Sixty-seven patients had lymph node sampling at the time of definitive hysterectomy and adenexectomy for AEH, whereas 21 patients underwent hysterectomy with removal of the adnexa only. Table 1 shows the demographic and clinical characteristics of the study groups. All characteristics were similar, and differences between groups were not statistically significant.
Characteristic | Hysterectomy/BSO (n = 21) | Hysterectomy/BSO with LND (n = 67) |
---|---|---|
Age, y | 57 (38–75) | 53 (37–85) |
BMI, kg/m 2 | 31 (21–45) | 28 (19–54) |
Invasive endometrial cancer | 7 (33.3) | 18 (26.8) |
Menopausal status | ||
Pre | 5 (24) | 24 (36) |
Post | 16 (76) | 43 (64) |
Ethnicity | ||
White | 12 (57) | 45 (67) |
Hispanic | 4 (19) | 9 (13) |
African American | 3 (14) | 5 (7) |
Asian | 2 (10) | 8 (12) |
Medical comorbidities a | ||
Yes | 11 (52) | 25 (37) |
No | 10 (4) | 42 (63) |
Sampling method | ||
Endometrial biopsy | 7 (33) | 30 (45) |
D&C | 14 (67) | 37 (55) |
Surgical approach | ||
Laparotomy | 13 (62) | 35 (52) |
Laparoscopy | 8 (38) | 32 (48) |
a Medical comorbidities included: hypertension, coronary artery disease, cerebrovascular accident, diabetes mellitus, and pulmonary vascular disease.
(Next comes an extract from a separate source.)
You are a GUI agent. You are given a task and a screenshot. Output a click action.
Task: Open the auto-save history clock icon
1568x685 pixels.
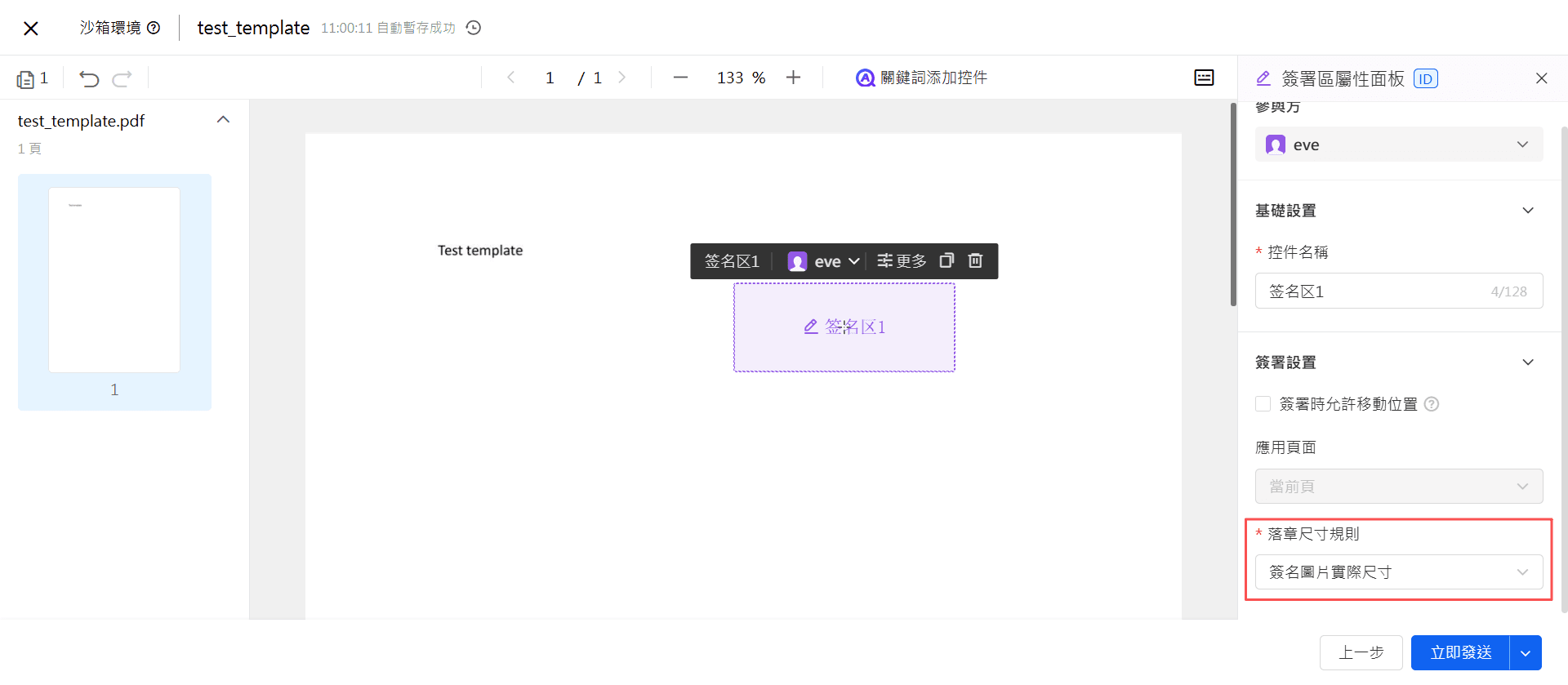click(474, 28)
All patients undergoing LND had pelvic nodes removed, whereas only 4 subjects underwent dissection of the paraaortic nodes. The average number of nodes removed was 10 (range, 1–39; standard error of the mean, 1.03). Blood loss and hospital stay were comparable between the staged and unstaged groups ( Table 2 ). Operative time was on average 16 minutes longer in the staged group but did not reach statistical significance ( P = .19). No patient required blood transfusion.